Abbiamo riflettuto, aiutati anche da brevi filmati e documenti, su questi equivoci e sugli stereotipi che ne conseguono; su come tali equivoci siano confutati da numerosi dati della realtà che dimostrano il contrario; sulle loro origini (meccanismi di formazione di identità e contro-identità, interessi geopolitici, logiche del sistema dei media, ecc.) e sulle loro fonti, attuali e remote (resoconti di esploratori e missionari, etnografia coloniale, fonti stampa e radiotelevisive, fiction, cartoni animati, discorso politico, discorso religioso, discorso solidaristico, ecc.).
Abbiamo anche vagliato quali sono i concreti impatti di questi equivoci e stereotipi, ad esempio: occultamento delle “buone notizie” sull’Africa, quando ci sono (e ci sono); delegittimazione tout-court delle leadership africane; interventi di cooperazione non pertinenti; orientamenti neo-colonialisti nei rapporti tra i popoli; mancati investimenti in Paesi dove non ci sono problemi di sicurezza; cattiva accoglienza degli immigrati da parte della popolazione italiana; inadeguate politiche di integrazione (ad esempio, offrendo lavori dequalificanti rispetto al grado di istruzione posseduto dagli immigrati).

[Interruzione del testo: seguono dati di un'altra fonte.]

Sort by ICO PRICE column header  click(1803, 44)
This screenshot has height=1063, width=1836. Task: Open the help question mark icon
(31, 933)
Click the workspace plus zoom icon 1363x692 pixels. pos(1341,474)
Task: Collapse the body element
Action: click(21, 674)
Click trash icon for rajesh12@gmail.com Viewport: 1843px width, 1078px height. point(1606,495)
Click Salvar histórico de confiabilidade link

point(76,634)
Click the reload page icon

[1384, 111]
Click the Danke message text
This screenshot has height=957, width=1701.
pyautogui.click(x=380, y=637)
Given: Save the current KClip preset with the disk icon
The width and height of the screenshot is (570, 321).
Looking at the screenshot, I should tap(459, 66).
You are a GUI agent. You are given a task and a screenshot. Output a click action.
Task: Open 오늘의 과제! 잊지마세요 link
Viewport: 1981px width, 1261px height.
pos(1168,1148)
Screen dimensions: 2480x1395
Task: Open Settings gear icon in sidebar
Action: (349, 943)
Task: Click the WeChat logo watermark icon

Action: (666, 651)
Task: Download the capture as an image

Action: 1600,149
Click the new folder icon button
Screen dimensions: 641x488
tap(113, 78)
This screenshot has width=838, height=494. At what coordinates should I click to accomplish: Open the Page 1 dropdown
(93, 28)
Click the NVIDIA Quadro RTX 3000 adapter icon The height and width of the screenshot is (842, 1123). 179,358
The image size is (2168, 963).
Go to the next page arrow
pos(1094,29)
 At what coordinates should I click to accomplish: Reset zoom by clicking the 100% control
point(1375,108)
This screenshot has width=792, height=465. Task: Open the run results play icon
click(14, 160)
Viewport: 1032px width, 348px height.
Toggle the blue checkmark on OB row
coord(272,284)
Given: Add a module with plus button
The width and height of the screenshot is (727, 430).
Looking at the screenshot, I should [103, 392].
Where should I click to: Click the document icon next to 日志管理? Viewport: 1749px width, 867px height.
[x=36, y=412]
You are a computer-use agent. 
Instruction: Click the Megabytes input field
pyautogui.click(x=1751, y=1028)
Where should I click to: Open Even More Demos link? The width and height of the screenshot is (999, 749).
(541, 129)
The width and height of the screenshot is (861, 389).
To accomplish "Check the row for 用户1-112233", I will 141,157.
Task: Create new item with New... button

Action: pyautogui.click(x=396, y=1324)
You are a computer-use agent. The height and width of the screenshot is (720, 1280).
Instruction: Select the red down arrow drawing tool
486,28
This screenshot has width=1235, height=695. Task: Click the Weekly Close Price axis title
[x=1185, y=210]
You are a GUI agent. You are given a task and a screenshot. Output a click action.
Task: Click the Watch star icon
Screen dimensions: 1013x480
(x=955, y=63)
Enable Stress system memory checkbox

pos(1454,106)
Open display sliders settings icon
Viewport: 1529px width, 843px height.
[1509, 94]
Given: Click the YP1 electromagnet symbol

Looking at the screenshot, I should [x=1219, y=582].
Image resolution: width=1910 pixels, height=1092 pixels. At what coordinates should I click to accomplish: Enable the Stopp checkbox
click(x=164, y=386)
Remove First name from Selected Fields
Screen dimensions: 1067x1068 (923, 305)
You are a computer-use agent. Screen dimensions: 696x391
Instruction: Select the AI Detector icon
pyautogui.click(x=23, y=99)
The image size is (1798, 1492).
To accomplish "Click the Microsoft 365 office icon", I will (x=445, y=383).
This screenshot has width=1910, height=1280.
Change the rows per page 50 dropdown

Ma di fronte a tutto questo, cosa si può fare? All’incontro della Sim abbiamo constatato quanto trovare le soluzioni sia complesso quanto identificare i problemi, e forse più. In ogni caso, alcune linee operative possono riguardare: la sensibilizzazione e il coinvolgimento degli operatori dei media italiani; una maggiore diffusione dei media africani presso il pubblico italiano; attività di educazione e sensibilizzazione nelle scuole; una più accurata e mirata formazione degli operatori della cooperazione; programmi per favorire la conoscenza diretta di persone e gruppi umani nei rispettivi territori; programmi e attività di contro-informazione (anche utilizzando i social networks); promuovere la ricerca scientifica sulle rappresentazioni sociali dell’Africa; riformare i sistemi di raccolta fondi, spesso basati sul richiamo sensazionalistico ai problemi dell’Africa e su uno scarso rispetto della privacy e della dignità delle persone ritratte. E, in generale: mai generalizzare le proprie esperienze fatte in un posto specifico; non fermarsi alle apparenze e approfondire sempre le informazioni; non fidarsi sempre ciecamente dei racconti di chi “è stato giù” (anche le persone di buon cuore sono spesso portatrici sane di stereotipi); diffidare, quando si legge o si ascolta qualcosa sull’Africa, di chi parla sempre e solo dei problemi e mai di quali sono gli attori locali che fanno già qualcosa per risolverli. Facile a dirsi, ma ci vuole studio, attenzione, tempo e molta pazienza.